INPUT RECORDS:
»»
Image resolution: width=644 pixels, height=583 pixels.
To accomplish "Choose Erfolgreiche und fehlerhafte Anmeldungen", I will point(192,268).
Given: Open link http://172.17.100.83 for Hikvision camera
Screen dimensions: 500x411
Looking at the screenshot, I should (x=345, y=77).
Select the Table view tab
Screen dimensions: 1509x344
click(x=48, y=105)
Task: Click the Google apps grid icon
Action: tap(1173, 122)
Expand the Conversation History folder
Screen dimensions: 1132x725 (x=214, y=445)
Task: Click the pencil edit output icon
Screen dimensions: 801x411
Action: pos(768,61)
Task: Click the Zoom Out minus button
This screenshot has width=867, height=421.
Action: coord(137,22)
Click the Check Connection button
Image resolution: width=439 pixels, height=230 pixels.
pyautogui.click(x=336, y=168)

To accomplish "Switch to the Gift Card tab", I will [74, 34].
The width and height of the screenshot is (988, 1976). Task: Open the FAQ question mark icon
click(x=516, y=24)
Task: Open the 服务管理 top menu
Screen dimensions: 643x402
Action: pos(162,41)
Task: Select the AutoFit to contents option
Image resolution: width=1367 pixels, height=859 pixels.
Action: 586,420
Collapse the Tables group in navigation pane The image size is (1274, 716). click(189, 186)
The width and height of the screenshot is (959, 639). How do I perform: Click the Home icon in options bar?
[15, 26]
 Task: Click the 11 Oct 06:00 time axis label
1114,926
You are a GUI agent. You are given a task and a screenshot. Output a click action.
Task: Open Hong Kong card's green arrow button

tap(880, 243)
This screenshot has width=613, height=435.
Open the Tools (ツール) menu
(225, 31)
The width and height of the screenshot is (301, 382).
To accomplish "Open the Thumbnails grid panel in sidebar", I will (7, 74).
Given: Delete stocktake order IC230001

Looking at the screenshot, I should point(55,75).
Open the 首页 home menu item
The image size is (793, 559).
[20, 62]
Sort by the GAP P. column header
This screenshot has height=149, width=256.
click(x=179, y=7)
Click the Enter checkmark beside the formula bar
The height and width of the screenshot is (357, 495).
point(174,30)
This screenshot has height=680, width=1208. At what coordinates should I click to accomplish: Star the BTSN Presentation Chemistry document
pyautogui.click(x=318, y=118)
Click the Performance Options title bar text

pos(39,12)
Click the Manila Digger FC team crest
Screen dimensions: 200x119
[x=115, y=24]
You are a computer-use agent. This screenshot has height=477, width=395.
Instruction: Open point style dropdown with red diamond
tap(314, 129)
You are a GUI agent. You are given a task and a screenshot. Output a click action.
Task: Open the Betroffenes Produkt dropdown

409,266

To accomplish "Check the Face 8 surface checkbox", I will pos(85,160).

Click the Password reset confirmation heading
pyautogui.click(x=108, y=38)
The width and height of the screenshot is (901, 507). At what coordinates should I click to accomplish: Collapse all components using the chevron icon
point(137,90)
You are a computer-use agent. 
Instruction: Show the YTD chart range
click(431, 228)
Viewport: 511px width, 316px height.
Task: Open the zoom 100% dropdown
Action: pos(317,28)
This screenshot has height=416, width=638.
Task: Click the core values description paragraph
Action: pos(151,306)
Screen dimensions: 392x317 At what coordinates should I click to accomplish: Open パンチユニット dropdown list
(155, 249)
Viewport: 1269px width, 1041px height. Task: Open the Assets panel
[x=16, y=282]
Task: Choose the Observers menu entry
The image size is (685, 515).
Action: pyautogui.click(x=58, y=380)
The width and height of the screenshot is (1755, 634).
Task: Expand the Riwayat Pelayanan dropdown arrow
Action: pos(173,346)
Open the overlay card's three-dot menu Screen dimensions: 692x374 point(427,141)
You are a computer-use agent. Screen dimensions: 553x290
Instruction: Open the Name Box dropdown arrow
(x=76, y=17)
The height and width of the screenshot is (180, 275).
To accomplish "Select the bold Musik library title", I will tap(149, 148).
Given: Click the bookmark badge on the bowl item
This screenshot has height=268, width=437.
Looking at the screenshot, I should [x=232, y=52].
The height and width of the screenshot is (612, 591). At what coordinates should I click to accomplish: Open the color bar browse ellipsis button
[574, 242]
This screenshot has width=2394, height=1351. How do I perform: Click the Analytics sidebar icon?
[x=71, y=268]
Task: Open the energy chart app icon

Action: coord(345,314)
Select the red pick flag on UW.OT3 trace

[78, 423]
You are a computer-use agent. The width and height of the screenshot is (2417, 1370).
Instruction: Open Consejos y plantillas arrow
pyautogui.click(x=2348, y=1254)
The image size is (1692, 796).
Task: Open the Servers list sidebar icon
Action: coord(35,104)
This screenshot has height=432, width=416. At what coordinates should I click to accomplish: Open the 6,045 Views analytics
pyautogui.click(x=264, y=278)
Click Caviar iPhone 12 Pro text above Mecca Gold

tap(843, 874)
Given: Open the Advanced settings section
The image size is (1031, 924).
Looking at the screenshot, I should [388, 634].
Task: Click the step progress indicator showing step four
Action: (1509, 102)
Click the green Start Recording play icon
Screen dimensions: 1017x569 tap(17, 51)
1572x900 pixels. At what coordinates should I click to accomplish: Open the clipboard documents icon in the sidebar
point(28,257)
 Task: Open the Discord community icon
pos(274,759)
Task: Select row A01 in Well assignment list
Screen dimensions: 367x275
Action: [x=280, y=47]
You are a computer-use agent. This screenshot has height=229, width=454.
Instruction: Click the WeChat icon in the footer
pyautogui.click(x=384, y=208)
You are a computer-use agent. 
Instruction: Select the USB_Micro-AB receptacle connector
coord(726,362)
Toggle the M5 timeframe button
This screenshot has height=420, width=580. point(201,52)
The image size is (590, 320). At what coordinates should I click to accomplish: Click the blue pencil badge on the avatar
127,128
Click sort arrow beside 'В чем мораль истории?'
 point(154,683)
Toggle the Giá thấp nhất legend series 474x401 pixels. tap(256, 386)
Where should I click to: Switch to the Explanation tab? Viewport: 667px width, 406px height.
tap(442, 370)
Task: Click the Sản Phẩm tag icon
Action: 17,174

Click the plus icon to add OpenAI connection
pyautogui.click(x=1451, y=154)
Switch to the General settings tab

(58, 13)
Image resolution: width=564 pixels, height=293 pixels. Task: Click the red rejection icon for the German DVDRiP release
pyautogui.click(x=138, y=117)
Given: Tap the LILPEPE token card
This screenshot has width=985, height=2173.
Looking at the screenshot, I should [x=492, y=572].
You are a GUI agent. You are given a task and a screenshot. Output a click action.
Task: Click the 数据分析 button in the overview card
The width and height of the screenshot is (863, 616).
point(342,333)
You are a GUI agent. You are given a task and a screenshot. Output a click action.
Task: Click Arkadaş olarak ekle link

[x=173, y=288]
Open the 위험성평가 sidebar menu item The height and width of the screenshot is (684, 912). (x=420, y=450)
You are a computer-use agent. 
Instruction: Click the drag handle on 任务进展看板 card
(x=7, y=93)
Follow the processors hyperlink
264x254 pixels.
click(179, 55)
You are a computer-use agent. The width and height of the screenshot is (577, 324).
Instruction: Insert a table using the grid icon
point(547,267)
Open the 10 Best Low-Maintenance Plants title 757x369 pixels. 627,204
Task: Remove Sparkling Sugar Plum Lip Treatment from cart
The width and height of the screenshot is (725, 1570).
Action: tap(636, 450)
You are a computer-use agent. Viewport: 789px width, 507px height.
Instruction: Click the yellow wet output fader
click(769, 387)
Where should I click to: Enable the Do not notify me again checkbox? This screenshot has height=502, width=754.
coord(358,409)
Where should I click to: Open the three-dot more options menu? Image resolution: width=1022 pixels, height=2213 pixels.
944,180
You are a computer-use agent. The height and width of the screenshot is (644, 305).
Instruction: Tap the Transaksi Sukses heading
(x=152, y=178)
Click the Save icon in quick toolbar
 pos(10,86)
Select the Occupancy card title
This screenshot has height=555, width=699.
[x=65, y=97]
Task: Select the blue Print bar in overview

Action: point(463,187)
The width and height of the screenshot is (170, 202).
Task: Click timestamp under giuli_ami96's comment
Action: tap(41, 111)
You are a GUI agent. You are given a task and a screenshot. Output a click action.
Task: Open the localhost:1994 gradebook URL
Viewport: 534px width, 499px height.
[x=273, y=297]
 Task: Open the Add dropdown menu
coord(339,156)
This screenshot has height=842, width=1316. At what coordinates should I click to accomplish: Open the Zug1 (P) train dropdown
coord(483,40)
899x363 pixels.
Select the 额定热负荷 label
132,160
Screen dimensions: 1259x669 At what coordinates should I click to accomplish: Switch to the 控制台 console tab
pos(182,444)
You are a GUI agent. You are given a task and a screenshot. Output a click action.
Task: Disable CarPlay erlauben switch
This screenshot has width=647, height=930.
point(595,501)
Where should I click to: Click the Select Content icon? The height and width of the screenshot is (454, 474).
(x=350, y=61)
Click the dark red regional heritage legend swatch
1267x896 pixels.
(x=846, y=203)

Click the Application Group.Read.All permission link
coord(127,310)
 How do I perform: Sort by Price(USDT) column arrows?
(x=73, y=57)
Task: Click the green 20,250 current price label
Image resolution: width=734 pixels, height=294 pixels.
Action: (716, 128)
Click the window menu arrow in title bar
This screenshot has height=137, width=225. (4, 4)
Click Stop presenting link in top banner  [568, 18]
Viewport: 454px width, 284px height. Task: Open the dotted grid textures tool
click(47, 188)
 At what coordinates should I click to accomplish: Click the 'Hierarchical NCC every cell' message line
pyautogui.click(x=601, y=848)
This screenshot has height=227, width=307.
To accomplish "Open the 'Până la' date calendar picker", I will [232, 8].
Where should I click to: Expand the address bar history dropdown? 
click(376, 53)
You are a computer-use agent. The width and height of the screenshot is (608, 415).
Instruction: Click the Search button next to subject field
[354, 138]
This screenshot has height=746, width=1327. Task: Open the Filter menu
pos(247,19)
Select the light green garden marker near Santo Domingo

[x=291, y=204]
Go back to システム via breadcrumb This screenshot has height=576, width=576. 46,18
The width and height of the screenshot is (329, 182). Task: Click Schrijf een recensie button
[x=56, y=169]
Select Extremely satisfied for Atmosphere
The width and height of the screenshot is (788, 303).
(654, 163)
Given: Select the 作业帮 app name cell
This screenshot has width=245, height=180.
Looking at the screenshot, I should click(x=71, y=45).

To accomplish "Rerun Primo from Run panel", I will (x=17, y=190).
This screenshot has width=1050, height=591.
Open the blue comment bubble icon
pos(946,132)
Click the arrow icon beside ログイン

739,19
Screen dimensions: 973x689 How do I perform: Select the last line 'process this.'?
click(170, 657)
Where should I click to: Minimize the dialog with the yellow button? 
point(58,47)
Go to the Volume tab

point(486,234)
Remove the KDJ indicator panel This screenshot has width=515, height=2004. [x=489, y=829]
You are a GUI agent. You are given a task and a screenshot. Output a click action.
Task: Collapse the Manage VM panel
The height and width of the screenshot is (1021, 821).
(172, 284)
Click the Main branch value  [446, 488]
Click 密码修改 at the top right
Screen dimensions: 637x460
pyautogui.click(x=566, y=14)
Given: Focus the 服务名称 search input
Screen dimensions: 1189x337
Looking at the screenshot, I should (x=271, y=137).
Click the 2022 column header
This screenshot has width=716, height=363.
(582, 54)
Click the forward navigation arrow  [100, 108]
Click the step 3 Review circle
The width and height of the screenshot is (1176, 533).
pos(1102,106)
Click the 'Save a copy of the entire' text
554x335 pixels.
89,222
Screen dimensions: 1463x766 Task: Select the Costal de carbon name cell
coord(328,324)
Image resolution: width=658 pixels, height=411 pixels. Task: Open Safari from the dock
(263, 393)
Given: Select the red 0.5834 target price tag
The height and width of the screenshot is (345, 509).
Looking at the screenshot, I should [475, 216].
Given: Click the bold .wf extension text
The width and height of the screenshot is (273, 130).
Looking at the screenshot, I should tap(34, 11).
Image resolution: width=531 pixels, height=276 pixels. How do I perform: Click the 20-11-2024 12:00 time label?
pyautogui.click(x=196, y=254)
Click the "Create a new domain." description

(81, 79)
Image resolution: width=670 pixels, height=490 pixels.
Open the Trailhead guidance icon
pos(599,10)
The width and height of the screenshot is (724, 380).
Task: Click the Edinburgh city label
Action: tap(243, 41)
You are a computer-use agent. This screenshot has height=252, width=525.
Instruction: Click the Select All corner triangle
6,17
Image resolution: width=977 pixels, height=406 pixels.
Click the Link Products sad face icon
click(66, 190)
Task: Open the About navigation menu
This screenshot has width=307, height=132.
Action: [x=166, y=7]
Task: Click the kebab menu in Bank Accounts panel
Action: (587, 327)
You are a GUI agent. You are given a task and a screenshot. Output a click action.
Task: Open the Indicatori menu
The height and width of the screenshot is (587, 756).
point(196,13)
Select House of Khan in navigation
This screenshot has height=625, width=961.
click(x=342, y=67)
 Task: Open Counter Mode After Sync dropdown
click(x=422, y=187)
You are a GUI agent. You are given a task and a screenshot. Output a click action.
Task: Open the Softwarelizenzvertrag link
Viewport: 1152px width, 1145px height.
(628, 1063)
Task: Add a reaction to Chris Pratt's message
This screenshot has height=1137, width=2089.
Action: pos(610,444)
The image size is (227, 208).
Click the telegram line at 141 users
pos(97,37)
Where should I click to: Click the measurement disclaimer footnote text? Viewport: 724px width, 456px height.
««
Convert the stretch of records from the line containing "Task: Remove Sparkling" through the line containing "click(769, 387)" into a two-column CSV with the headers instruction and answer. Give one row per record, with each value in a single quoted field and line breaks replaced by spaces.

ANSWER TO THE PROBLEM:
instruction,answer
"Task: Remove Sparkling Sugar Plum Lip Treatment from cart The width and height of the screenshot is (725, 1570).","Action: tap(636, 450)"
"You are a computer-use agent. Viewport: 789px width, 507px height. Instruction: Click the yellow wet output fader","click(769, 387)"